Hm, so am I missing some background on semantics on TC_ACT_TRAP?
Or perhaps you use a different action code?

AFAICT the code in the kernel is:

struct sk_buff *tcf_qevent_handle(...

	case TC_ACT_STOLEN:
	case TC_ACT_QUEUED:
	case TC_ACT_TRAP:
		__qdisc_drop(skb, to_free);
		*ret = __NET_XMIT_STOLEN;
		return NULL;

Having TRAP mean DROP makes sense for filters, but in case of qevents
shouldn't they be a no-op?

Looking at sch_red looks like TRAP being a no-op would actually give us
the expected behavior.

> > If that is the case and you really want to keep the mark+trap
> > functionality - I feel like at least better documentation is needed.
> > The current two liner should also be rewritten, quoting from patch 1:
> >   
> > > * - ``ecn_mark``
> > >   - ``drop``
> > >   - Traps ECN-capable packets that were marked with CE (Congestion
> > >     Encountered) code point by RED algorithm instead of being dropped  
> > 
> > That needs to say that the trap is for datagrams trapped by a qevent.
> > Otherwise "Traps ... instead of being dropped" is too much of a
> > thought-shortcut, marked packets are not dropped.
> > 
> > (I'd also think that trap is better documented next to early_drop,
> > let's look at it from the reader's perspective)  
> 
> How about:
> 
> "Traps a copy of ECN-capable packets that were marked with CE

I think "Traps copies" or "Traps the copy of .. packet"?
I'm not a native speaker but there seems to be a grammatical mix here.

> (Congestion Encountered) code point by RED algorithm instead of being
> dropped. The trap is enabled by attaching a filter with action 'trap' to

... instead of those copies being dropped.

> the 'mark' qevent of the RED qdisc."
>
> In addition, this output:
> 
> $ devlink trap show pci/0000:06:00.0 trap ecn_mark 
> pci/0000:06:00.0:
>   name ecn_mark type drop generic true action trap group buffer_drops
> 
> Can be converted to:
> 
> $ devlink trap show pci/0000:06:00.0 trap ecn_mark 
> pci/0000:06:00.0:
>   name ecn_mark type drop generic true action mirror group buffer_drops
> 
> "mirror: The packet is forwarded by the underlying device and a copy is sent to
> the CPU."
> 
> In this case the action is static and you cannot change it.

Oh yes, that's nice, I thought mirror in traps means mirror to another
port. Are there already traps which implement the mirroring / trapping
a clone? Quick grep yields nothing of substance.

Ido Schimmel Jan. 21, 2021, 10:23 a.m.
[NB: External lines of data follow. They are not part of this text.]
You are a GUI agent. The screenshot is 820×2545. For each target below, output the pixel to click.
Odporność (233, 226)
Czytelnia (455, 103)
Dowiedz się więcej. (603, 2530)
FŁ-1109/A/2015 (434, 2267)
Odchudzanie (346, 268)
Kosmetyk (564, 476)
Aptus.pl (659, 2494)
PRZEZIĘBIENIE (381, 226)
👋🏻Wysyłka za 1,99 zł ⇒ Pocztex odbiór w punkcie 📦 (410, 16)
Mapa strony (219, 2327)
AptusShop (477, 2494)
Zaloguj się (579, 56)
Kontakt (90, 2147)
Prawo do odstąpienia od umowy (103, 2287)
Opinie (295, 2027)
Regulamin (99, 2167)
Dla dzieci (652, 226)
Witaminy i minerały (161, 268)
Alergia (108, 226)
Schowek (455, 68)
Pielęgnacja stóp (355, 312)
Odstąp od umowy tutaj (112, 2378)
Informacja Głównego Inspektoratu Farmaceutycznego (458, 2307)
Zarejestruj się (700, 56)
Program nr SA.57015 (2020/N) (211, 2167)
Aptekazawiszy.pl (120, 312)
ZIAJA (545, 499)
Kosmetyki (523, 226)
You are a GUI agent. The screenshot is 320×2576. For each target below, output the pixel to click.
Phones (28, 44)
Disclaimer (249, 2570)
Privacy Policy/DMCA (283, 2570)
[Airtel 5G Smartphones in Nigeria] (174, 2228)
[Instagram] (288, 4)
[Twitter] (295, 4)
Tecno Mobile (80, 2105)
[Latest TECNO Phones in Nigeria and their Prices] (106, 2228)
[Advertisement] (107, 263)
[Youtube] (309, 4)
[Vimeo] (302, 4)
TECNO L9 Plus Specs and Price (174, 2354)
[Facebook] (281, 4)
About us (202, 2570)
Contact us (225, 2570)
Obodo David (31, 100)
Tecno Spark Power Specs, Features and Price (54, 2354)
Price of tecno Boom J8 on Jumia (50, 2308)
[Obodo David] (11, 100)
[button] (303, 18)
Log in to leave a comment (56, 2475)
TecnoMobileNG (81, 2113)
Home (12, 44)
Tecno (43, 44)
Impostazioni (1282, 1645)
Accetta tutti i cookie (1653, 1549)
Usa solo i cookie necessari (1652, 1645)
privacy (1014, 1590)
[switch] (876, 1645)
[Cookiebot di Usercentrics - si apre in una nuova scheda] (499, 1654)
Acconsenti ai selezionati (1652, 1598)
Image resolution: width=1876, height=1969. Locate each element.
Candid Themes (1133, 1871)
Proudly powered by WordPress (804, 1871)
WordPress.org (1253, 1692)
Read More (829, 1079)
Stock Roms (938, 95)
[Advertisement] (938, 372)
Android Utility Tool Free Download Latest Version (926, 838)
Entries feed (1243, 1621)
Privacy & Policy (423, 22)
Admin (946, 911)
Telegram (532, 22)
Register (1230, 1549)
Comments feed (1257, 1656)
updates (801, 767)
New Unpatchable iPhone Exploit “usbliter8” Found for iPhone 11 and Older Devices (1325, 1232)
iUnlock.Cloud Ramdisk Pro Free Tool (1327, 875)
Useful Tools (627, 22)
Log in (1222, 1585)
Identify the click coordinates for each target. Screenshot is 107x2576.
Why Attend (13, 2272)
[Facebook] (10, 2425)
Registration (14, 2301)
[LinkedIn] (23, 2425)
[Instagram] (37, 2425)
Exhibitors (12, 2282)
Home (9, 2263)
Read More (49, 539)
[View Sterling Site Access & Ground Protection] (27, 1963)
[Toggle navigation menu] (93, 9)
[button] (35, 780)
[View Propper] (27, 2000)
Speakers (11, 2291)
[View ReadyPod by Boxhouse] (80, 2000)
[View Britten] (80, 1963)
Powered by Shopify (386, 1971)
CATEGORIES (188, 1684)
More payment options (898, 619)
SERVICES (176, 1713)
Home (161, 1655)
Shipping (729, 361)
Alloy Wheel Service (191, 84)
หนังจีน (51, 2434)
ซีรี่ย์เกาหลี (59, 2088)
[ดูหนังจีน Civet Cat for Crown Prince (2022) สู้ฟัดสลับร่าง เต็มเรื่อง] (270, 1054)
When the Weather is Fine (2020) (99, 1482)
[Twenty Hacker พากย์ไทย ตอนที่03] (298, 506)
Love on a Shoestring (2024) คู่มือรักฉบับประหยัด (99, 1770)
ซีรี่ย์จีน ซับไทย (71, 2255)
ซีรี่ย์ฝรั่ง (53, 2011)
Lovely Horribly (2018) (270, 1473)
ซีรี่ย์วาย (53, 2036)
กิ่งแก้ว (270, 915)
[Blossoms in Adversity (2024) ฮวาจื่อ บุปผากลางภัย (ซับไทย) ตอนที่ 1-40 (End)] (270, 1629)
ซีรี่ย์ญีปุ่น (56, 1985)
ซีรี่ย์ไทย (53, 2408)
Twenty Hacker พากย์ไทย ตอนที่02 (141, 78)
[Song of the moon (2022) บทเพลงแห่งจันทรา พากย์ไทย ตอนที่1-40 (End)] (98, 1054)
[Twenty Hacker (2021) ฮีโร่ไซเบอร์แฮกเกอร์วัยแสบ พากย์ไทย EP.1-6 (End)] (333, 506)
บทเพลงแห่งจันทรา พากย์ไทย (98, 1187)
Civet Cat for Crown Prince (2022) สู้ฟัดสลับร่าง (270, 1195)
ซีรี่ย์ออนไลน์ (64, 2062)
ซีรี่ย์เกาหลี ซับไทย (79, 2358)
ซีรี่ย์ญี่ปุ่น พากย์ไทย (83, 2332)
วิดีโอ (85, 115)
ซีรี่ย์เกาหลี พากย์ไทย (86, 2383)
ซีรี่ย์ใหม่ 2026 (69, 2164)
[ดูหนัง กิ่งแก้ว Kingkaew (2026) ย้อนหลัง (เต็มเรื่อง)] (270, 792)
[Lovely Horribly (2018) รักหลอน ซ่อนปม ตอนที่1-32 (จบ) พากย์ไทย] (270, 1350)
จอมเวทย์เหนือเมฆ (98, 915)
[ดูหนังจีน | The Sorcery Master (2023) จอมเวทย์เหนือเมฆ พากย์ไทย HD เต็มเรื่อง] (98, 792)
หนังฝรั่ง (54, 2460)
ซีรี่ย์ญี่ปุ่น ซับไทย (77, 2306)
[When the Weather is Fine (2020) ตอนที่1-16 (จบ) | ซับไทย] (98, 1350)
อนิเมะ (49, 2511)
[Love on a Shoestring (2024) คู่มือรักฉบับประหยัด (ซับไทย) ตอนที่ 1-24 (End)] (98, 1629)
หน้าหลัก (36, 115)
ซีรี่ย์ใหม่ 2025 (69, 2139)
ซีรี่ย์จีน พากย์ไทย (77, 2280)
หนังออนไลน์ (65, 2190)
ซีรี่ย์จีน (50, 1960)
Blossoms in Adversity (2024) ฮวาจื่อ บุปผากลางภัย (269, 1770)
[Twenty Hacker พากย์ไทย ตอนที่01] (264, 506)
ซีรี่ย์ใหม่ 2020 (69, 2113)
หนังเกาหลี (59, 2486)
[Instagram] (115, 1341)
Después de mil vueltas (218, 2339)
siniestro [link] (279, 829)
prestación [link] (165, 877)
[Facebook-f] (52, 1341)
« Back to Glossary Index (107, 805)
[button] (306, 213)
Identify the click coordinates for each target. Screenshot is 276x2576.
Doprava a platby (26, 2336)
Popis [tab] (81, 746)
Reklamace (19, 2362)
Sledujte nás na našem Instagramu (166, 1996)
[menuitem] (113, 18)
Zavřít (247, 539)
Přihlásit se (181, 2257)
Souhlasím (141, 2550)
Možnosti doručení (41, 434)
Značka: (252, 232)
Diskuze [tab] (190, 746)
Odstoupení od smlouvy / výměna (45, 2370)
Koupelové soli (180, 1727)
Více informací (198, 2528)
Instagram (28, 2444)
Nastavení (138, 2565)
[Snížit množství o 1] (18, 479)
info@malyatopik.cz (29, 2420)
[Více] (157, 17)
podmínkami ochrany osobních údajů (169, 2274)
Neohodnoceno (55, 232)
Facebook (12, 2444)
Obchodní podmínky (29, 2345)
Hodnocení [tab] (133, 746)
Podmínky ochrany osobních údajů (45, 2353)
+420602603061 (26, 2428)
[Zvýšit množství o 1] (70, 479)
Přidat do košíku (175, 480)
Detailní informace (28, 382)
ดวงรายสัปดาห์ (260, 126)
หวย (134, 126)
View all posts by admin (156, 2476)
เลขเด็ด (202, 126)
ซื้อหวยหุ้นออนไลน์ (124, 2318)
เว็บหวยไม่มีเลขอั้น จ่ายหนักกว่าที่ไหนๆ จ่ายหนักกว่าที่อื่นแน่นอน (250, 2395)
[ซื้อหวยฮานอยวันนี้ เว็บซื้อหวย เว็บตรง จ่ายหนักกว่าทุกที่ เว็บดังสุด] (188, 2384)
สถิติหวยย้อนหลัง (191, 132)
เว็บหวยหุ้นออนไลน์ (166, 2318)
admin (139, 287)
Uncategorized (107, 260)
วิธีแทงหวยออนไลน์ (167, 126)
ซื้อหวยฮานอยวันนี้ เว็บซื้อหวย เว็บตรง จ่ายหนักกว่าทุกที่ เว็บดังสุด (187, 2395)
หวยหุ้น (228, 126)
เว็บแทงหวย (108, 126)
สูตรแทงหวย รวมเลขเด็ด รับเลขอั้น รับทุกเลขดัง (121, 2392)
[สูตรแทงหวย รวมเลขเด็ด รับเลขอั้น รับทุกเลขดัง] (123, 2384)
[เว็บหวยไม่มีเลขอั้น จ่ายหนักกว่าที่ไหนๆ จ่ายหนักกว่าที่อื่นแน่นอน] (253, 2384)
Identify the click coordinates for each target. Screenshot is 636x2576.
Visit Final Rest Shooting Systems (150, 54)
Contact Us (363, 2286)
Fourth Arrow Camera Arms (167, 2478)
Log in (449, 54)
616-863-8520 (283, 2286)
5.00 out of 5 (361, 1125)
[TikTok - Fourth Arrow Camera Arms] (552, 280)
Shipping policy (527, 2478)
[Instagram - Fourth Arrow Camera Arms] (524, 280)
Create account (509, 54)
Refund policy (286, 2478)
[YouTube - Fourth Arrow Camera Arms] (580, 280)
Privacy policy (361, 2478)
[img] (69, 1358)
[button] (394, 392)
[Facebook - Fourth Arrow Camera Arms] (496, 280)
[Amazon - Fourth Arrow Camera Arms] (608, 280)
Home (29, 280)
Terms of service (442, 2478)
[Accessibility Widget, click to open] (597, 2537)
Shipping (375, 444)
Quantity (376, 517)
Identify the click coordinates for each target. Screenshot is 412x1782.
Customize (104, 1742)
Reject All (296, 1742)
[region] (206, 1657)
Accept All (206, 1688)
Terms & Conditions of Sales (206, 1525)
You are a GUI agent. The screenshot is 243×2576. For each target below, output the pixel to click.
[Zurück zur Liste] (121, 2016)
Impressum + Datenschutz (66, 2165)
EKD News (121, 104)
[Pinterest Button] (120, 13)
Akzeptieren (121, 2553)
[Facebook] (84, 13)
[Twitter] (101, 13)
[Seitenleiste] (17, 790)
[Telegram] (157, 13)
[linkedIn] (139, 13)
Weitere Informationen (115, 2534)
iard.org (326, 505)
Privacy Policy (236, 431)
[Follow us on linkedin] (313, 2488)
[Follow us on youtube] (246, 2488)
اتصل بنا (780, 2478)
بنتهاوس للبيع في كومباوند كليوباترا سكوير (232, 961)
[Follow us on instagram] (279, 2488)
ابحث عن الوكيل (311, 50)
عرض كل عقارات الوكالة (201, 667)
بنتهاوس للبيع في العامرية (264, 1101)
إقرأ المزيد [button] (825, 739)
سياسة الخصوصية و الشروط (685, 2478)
UTC | #4

On Wed, Jan 20, 2021 at 04:45:08PM -0800, Jakub Kicinski wrote:
> On Wed, 20 Jan 2021 11:14:37 +0200 Ido Schimmel wrote:
> > On Tue, Jan 19, 2021 at 02:22:55PM -0800, Jakub Kicinski wrote:
> > > On Sun, 17 Jan 2021 10:02:18 +0200 Ido Schimmel wrote:  
> > > > From: Ido Schimmel <idosch@nvidia.com>
> > > > 
> > > > The RED qdisc currently supports two qevents: "early_drop" and "mark". The
> > > > filters added to the block bound to the "early_drop" qevent are executed on
> > > > packets for which the RED algorithm decides that they should be
> > > > early-dropped. The "mark" filters are similarly executed on ECT packets
> > > > that are marked as ECN-CE (Congestion Encountered).
> > > > 
> > > > A previous patchset has offloaded "early_drop" filters on Spectrum-2 and
> > > > later, provided that the classifier used is "matchall", that the action
> > > > used is either "trap" or "mirred", and a handful or further limitations.  
> > > 
> > > For early_drop trap or mirred makes obvious sense, no explanation
> > > needed.
> > > 
> > > But for marked as a user I'd like to see a _copy_ of the packet, 
> > > while the original continues on its marry way to the destination.
> > > I'd venture to say that e.g. for a DCTCP deployment mark+trap is
> > > unusable, at least for tracing, because it distorts the operation 
> > > by effectively dropping instead of marking.
> > > 
> > > Am I reading this right?  
> > 
> > You get a copy of the packet as otherwise it will create a lot of
> > problems (like you wrote).
> 
> Hm, so am I missing some background on semantics on TC_ACT_TRAP?
> Or perhaps you use a different action code?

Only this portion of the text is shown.